The Jaminan Kesehatan Jembrana (JKJ) health insurance reform scheme in Jembrana District, Bali, touches upon a theme that is central to making services more pro-poor, to wit, the use of private providers to expand service coverage and improve quality by increasing competition. The Jaminan Kesehatan Jembrana (JKJ or Jembrana Health Insurance) scheme begun in Jembrana District, Bali Province in March 2003 provides free primary healthcare to all members; free secondary and tertiary care is also provided for poor members. The scheme has improved the access of both poor and non-poor citizens to healthcare. Before JKJ, only 17 percent of district citizens were covered by any kind of health insurance; now, 63 percent are covered. The percentage of ill people who sought treatment in Jembrana more than doubled from 40 percent in 2003 to 90 percent in 2004. For the poor, the increase was from 29 to 80 percent. Increased access of the poor to health services is due primarily to the inclusion of private providers in the JKJ scheme. Though on paper, out-of-pocket healthcare costs have increased sharply for poor non-members, in practice most public providers still provide free care for all poor clients.
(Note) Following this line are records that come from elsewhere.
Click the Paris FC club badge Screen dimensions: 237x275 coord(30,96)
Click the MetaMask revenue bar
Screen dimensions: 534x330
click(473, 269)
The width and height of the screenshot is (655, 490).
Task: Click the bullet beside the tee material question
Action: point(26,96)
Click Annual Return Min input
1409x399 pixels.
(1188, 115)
This increases access of even non-member poor to healthcare, but subjects them to the discretion of providers who have the legal right to refuse them free services. Meanwhile, JKJ registration requirements have kept many of the poor from joining.
 
JKJ's attempts to become self-financing have focused recently on a new one-membership-card-per-person system (rather than the old one-card-per-family scheme), and this is likely behind a drop in membership of the poor, from 66 percent in 2004 to 22 percent (re-registered under the new system) by May 2005, since many poor families cannot afford to re-enroll all members. By increasing access to private providers, JKJ has increased competition between public clinics and private doctors for clients. JKJ has also improved both healthcare quality and client satisfaction. It is likely that JKJ's enforcement of strict standards on equipment, treatment, medication, and referral has contributed to the improvement. JKJ does not, however, appear to be financially sustainable. There has been a rapid, unbudgeted increase in district spending on JKJ. JKJ's inclusion of non-poor citizens adds greatly to its cost--in 2004, 95 percent of the Rp. 9.5 billion in JKJ claims were made for services to non-poor clients. The informal inclusion of poor non-members also increases JKJ costs, as those who provide free services to poor non-members are in fact usually reimbursed by JKJ. Finally, investment in JKJ administration is grossly inadequate, and JKJ's legal basis is challenged by a 2004 law centralizing health insurance.